La
France est représentée au Vatican depuis le XVe siècle et y dispose
toujours de certains privilèges.
Depuis quand la France a-t-elle une représentation auprès du Saint-Siège
?
Cette dignité remonte à Henri IV et témoigne, parmi d’autres, de
l’ancienneté des liens entre la France et le centre de l’Église
catholique. C’est ainsi que, élu président de la République, Nicolas
Sarkozy a acquis, de droit, un titre auquel il ne s’attendait sans doute
pas : chanoine d’honneur de la basilique du Latran. Pour manifester sa
fidélité au catholicisme, le roi de Navarre fit don au chapitre de la
cathédrale de Rome des revenus de l’abbaye de Clairac, en
Lot-et-Garonne. Depuis lors, le chef de l’État français est ainsi
chanoine d’honneur de la basilique ; tous les 13 décembre, fête de la
Sainte Luce et anniversaire de la naissance du roi gascon, une messe y
est célébrée pour « la prospérité de la nation française » .
Dans la période récente, René Coty en 1957, le général de Gaulle en
1958, Valéry Giscard d’Estaing en 1978 et Jacques Chirac en 1996 se sont
prêtés à cette cérémonie d’installation de « premier et unique
chanoine d’honneur de l’archibasilique » . On ignore encore ce que
fera Nicolas Sarkozy.
En réalité, la France est représentée auprès du Saint-Siège par une
ambassade depuis 1465, ce qui en fait la plus ancienne ambassade
permanente de France. Avec une interruption entre 1904 et 1921, du vote
de la loi de séparation entre Église et État qui provoqua une rupture
entre le Saint-Siège et la France, jusqu’au rétablissement de ces
relations grâce à un échange de lettres en 1921 (lire
La Croix du 17 avril) .
À quoi sert l’ambassade au Vatican ?

[Éléments de données enregistrés]

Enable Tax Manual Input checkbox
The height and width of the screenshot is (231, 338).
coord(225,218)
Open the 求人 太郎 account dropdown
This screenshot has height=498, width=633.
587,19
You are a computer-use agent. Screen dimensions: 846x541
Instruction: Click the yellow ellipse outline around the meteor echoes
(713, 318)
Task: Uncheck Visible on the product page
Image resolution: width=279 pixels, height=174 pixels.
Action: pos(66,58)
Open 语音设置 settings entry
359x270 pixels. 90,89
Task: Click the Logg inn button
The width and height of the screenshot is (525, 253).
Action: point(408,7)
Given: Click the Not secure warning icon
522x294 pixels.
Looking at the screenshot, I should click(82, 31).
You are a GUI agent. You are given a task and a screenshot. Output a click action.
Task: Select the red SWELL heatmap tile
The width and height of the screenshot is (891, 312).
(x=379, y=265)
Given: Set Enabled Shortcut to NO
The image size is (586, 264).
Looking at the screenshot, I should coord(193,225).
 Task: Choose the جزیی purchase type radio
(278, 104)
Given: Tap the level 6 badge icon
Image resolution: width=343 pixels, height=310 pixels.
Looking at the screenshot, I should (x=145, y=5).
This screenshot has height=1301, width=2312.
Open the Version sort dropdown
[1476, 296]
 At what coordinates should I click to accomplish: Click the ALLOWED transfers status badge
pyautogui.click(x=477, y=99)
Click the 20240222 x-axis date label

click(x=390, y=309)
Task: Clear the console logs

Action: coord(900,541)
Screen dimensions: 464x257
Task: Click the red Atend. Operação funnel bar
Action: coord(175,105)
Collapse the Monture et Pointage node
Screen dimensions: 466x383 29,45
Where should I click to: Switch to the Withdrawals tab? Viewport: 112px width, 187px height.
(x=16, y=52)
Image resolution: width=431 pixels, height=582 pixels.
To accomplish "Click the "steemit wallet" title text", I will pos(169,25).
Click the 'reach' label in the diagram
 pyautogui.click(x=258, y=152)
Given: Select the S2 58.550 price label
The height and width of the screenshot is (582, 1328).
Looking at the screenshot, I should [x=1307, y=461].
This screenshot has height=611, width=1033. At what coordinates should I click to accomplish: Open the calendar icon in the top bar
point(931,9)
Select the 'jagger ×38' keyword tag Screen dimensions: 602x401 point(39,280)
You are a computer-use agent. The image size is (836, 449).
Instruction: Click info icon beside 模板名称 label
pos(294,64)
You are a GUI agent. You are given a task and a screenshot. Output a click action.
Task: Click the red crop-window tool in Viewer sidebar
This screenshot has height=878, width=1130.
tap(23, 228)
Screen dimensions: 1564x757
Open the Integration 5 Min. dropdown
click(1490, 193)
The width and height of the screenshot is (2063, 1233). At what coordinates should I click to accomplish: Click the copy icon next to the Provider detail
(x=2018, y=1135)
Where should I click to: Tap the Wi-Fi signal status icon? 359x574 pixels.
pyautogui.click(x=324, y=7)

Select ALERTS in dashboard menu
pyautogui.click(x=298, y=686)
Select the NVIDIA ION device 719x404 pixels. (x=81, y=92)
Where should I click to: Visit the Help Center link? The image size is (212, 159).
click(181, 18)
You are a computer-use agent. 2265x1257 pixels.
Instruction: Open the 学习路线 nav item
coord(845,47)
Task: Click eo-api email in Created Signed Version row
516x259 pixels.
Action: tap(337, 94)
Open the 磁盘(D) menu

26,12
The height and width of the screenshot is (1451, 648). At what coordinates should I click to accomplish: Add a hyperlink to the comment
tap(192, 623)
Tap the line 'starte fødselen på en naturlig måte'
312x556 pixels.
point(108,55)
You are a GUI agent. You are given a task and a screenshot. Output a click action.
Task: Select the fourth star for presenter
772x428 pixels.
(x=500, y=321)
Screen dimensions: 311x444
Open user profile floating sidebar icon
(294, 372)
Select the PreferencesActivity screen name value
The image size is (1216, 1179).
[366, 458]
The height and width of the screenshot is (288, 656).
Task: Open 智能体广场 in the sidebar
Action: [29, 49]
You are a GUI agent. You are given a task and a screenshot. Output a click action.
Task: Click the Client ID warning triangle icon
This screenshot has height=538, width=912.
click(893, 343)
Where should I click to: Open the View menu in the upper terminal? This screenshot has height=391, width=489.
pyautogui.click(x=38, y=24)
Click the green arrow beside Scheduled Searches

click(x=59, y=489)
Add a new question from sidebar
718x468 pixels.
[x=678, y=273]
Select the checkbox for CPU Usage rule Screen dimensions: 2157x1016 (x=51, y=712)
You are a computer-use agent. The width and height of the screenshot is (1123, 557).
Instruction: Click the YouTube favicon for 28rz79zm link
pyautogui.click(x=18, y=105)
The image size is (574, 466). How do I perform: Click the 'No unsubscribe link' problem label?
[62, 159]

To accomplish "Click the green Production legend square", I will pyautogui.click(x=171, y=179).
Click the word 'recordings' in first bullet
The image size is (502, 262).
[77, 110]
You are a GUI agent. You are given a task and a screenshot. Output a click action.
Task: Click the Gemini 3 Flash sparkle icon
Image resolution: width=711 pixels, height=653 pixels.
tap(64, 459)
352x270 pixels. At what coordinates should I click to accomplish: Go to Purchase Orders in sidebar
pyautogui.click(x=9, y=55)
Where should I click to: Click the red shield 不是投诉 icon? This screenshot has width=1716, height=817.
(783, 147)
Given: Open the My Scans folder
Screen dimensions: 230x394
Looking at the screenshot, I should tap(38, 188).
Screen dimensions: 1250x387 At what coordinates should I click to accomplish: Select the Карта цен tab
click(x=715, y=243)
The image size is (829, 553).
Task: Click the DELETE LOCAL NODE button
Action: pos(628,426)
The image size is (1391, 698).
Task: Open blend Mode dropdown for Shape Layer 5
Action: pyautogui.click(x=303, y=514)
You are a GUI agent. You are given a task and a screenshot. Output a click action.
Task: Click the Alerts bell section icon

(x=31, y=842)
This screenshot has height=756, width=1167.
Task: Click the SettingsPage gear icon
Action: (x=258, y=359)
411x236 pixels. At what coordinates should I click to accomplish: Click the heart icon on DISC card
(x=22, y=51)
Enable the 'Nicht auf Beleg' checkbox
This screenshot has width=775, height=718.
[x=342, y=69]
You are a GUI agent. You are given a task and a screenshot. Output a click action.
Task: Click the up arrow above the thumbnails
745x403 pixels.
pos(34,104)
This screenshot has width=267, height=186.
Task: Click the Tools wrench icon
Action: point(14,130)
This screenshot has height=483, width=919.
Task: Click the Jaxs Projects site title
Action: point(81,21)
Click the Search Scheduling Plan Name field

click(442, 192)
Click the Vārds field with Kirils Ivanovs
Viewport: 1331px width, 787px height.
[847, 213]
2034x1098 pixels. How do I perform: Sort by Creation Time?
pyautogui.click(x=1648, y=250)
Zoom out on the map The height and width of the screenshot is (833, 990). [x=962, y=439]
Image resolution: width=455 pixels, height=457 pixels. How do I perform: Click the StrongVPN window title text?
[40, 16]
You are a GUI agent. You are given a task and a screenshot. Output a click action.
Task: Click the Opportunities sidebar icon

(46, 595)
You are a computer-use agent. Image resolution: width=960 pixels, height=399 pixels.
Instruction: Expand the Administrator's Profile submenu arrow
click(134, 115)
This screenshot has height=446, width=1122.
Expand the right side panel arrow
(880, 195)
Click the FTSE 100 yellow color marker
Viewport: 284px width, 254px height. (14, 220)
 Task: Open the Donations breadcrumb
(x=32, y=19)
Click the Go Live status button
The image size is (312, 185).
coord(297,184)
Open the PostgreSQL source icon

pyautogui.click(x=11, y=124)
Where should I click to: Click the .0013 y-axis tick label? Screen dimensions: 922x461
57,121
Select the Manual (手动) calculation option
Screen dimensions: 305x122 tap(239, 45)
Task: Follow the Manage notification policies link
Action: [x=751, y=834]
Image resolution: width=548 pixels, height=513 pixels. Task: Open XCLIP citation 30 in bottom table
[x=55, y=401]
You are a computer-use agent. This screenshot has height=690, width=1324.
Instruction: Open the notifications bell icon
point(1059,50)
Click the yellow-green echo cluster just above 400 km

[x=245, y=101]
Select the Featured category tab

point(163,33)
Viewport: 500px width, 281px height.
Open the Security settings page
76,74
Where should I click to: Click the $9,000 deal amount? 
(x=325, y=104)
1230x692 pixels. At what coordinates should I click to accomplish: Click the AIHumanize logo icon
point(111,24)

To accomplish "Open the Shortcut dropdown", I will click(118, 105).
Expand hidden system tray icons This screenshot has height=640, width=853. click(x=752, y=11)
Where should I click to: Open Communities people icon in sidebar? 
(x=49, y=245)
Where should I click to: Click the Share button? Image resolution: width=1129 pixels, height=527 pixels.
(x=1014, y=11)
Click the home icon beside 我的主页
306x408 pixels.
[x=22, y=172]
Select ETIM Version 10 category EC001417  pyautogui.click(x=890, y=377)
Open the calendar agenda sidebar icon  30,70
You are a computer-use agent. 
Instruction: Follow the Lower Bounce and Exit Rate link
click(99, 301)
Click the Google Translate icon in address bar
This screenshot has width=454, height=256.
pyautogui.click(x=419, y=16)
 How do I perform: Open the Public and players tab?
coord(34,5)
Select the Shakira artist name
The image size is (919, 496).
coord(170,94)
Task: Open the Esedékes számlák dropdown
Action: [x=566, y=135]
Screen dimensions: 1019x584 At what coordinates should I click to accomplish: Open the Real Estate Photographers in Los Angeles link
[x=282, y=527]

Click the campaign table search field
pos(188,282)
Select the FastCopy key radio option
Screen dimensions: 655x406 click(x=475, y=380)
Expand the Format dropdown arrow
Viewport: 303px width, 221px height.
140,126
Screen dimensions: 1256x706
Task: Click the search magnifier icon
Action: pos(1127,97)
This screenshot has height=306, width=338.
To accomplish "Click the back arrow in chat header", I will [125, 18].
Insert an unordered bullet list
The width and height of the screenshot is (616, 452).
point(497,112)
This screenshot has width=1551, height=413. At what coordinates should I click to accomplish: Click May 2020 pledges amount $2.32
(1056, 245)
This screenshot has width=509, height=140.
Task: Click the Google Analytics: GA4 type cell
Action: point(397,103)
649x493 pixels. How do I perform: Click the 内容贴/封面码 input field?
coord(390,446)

Tâches à réaliser>
1) D'après le texte sur la représentation de la France au Vatican, pourquoi le chef de l'État français est-il chanoine d'honneur de la basilique du Latran ?
2) Réécrivez le texte sur la représentation de la France au Vatican de « Dans la période » à « au Vatican ? », en remplaçant « cérémonie » par « célébration ».
3) Rédigez la suite du texte sur la représentation de la France au Vatican, à partir de sa dernière phrase.

Réponses aux tâches>
1) Henri IV, pour manifester sa fidélité au catholicisme, fit don au chapitre de la cathédrale de Rome des revenus de l'abbaye de Clairac, en Lot-et-Garonne. Depuis lors, le chef de l'État français porte ce titre de chanoine d'honneur de la basilique.

2)
Dans la période récente, René Coty en 1957, le général de Gaulle en
1958, Valéry Giscard d’Estaing en 1978 et Jacques Chirac en 1996 se sont
prêtés à cette célébration d’installation de « premier et unique
chanoine d’honneur de l’archibasilique » . On ignore encore ce que
fera Nicolas Sarkozy.
En réalité, la France est représentée auprès du Saint-Siège par une
ambassade depuis 1465, ce qui en fait la plus ancienne ambassade
permanente de France. Avec une interruption entre 1904 et 1921, du vote
de la loi de séparation entre Église et État qui provoqua une rupture
entre le Saint-Siège et la France, jusqu’au rétablissement de ces
relations grâce à un échange de lettres en 1921 (lire
La Croix du 17 avril) .
À quoi sert l’ambassade au Vatican ?

3)
Comme toutes les représentations diplomatiques, le premier rôle de
l’ambassade de France près le Saint-Siège est d’informer et d’expliquer
:
: explication des positions françaises en matière de politique
étrangère, mais aussi, et de plus en plus, pour les enjeux de société
(loi établissant le pacs, loi sur les signes religieux à l’école…).
Inversement, elle transmet à Paris les positions du Saint-Siège,
notamment en matière de politique internationale. Il s’agit d’une
ambassade prestigieuse (du cardinal de Bernis à Jacques Maritain en
passant par Chateaubriand, maints personnages célèbres l’ont occupée),
mais assez légère en termes de structures: hors recrutement local,
l’ambassade compte six personnes , sans compter le
Centre culturel
(lire ci-dessous) . Cette ambassade peut se comparer à une
représentation auprès d’un organisme international, avec une activité
diplomatique de type multilatéral.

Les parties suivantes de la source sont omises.